2] Impact of CARDIOrespiratory FITness on Arrhythmia Recurrence in Obese Individuals With Atrial Fibrillation: The CARDIO-FIT Study.J Am Coll Cardiol 2015 September 1;66(9):985-96.R.K. Pathak, A. Elliott, M.E. Middeldorp et al.
Excessive endurance sports can lead to pathological adaptation by the heart, with disproportionate expansion of the atria and scarring, which increases the rate of atrial fibrillation among these athletes. On the other hand, it is known that obesity associated with diabetes and hypertension frequently leads to impaired diastolic function of the myocardium, which is a significant risk factor for an increased rate of atrial fibrillation. Some studies show that physical training can improve cardiovascular risk factors as well as impaired diastolic function in these patients . It remains unclear whether lifestyle modification -- especially with an increase in physical activity -- can reduce the probability of a new event in overweight, non-active patients with newly occurring atrial fibrillation.

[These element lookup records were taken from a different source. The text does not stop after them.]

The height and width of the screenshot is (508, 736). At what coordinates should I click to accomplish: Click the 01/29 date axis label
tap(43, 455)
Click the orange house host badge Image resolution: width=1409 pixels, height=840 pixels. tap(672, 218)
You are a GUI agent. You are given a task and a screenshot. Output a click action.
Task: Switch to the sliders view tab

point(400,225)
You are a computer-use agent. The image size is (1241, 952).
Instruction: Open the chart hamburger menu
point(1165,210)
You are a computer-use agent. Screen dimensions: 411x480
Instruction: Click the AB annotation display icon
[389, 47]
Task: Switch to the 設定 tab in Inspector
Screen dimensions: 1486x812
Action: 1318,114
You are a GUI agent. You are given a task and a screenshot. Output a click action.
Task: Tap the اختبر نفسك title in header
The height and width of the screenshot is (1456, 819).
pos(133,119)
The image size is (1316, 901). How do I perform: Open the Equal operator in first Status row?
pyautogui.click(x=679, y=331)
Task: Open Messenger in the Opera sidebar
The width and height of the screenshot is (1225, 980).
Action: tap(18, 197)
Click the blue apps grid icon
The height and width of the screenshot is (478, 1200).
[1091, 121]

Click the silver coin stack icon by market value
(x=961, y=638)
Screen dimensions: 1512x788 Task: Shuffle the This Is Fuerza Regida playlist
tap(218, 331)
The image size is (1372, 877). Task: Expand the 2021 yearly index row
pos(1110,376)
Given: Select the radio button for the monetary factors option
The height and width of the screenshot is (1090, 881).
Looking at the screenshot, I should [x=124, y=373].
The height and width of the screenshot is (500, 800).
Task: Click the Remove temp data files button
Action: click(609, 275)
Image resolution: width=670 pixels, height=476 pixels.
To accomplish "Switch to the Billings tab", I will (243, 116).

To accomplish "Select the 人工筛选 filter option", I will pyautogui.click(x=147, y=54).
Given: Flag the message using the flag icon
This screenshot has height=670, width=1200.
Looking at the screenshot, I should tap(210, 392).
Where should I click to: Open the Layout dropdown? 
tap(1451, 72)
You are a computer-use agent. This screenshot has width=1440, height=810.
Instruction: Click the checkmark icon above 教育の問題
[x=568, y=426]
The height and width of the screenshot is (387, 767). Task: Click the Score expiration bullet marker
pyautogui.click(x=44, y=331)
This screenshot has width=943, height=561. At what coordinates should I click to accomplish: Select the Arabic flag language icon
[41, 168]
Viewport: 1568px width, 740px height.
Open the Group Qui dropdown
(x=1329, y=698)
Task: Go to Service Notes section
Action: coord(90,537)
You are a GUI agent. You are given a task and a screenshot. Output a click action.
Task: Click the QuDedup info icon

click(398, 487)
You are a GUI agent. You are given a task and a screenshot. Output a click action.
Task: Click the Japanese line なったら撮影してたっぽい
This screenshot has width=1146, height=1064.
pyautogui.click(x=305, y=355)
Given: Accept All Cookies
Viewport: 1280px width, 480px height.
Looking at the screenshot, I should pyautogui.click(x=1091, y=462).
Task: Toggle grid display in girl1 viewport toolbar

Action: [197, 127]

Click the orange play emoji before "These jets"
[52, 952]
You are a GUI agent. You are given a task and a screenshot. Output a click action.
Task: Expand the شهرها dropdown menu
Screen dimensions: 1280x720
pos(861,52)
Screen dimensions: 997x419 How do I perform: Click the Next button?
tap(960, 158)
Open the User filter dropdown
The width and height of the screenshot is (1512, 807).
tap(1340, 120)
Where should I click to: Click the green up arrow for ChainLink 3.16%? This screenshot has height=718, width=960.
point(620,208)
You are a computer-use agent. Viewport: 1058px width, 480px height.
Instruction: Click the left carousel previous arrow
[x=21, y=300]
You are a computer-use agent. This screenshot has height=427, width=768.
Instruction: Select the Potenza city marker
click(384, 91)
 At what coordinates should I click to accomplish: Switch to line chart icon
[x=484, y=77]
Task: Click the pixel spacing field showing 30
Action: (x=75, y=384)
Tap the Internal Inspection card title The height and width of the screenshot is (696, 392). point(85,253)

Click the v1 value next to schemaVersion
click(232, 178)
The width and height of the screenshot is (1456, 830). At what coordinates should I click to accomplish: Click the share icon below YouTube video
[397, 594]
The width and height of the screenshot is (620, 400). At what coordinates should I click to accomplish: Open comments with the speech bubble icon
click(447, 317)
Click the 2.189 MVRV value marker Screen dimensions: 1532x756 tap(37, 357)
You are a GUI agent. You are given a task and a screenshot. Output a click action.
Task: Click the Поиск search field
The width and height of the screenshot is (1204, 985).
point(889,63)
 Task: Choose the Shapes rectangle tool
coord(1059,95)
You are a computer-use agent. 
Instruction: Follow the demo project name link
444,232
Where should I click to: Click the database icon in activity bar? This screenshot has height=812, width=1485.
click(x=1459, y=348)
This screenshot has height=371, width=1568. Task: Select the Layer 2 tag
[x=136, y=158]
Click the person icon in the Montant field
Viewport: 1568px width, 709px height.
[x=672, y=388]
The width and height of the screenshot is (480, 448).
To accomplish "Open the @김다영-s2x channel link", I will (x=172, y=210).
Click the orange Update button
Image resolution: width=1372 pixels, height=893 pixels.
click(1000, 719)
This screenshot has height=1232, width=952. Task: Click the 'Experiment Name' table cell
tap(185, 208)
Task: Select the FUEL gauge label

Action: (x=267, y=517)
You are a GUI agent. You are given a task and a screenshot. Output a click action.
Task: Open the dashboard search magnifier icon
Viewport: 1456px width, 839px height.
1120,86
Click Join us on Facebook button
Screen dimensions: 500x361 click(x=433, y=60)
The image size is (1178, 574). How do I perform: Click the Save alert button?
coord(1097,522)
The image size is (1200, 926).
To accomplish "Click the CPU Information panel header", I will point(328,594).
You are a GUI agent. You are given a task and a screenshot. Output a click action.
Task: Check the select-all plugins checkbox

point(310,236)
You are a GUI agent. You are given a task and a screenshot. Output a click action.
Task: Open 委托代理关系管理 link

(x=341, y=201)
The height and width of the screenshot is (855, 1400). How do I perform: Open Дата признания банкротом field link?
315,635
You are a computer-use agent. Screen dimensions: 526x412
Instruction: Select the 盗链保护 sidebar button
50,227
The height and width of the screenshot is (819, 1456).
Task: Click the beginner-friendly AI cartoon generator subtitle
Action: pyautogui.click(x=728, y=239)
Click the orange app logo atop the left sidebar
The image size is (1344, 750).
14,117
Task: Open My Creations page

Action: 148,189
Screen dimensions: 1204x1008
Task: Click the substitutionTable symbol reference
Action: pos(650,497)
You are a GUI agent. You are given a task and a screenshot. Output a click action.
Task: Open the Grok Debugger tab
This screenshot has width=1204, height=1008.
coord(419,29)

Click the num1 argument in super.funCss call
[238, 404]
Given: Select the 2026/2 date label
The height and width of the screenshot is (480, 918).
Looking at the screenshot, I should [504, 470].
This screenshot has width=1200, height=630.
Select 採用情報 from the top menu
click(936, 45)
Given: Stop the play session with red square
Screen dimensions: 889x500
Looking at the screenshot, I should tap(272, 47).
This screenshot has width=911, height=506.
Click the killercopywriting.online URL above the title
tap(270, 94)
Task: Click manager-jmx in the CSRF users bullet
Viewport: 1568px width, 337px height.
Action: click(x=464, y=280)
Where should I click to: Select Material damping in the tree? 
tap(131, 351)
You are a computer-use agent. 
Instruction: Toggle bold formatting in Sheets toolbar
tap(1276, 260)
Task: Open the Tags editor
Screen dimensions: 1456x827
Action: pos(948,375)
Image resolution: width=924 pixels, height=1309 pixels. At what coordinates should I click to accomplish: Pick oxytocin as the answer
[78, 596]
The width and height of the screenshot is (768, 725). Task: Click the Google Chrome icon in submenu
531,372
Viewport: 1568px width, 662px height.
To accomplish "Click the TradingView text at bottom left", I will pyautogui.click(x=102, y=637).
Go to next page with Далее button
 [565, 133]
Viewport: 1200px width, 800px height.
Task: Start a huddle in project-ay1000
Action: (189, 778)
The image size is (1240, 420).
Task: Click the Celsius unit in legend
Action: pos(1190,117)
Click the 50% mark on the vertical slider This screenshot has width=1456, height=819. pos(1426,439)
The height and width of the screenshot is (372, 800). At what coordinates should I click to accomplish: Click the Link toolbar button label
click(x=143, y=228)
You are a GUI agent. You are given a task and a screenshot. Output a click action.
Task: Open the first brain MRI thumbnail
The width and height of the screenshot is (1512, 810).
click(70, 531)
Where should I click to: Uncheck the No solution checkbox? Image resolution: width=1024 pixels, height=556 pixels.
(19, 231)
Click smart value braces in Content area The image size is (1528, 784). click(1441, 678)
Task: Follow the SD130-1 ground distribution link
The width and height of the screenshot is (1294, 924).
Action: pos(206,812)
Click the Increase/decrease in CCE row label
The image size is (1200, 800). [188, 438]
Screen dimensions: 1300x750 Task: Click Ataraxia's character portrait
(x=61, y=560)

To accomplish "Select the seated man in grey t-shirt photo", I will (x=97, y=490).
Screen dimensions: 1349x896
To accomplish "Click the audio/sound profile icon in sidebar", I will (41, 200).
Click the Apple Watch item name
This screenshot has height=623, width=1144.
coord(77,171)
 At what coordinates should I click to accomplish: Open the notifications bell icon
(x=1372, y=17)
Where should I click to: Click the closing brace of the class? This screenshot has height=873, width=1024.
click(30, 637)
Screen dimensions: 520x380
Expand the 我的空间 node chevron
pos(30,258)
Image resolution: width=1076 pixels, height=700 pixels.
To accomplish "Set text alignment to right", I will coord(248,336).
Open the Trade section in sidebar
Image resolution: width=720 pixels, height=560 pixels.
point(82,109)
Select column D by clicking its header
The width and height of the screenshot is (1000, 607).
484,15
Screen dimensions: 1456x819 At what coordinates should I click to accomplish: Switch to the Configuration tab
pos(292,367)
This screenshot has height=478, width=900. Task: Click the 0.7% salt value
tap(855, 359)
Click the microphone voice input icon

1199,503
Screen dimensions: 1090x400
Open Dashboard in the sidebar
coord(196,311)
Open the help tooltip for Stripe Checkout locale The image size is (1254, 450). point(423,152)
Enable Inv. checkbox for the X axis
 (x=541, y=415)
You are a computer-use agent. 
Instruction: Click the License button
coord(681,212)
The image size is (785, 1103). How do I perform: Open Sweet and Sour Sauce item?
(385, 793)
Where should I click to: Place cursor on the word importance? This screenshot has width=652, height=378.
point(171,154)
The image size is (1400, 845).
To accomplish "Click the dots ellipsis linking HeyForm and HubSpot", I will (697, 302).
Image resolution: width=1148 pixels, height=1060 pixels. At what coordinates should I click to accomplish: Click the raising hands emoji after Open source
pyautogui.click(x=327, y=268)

In the current study from Australia , 308 patients with BMI>27 kg/m2 were enrolled in a supplementary physical training program to optimise cardiovascular risk factors. After 4 years of follow-up, it could be seen that in the beginning, 17% of participants in the group of patients with low cardiorespiratory fitness were free of atrial fibrillation, while this figure was already 76% in the moderate fitness group, and in the high fitness group, 84% of participants experienced no recurrence of atrial fibrillation. In addition, those who continued to improve their cardiopulmonary fitness in the course of the study benefitted further. Each additionally attained MET (Metabolic Equivalent Task) induced a 20% reduction in recurrences. This marked reduction remained in place even when the effects of reduced body weight and fitness at the beginning of the study, medication or procedures like ablation were taken into account as possible disrupting factors. Those in whom diastolic function of the myocardium improved at the same time benefitted especially.
This study underscores the significance of lifestyle with weight reduction and physical training in patients with atrial fibrillation and signs of impaired diastolic function. Therefore, this therapeutic principle should be integrated along with optimal drug therapy of risk factors for patients with atrial fibrillation.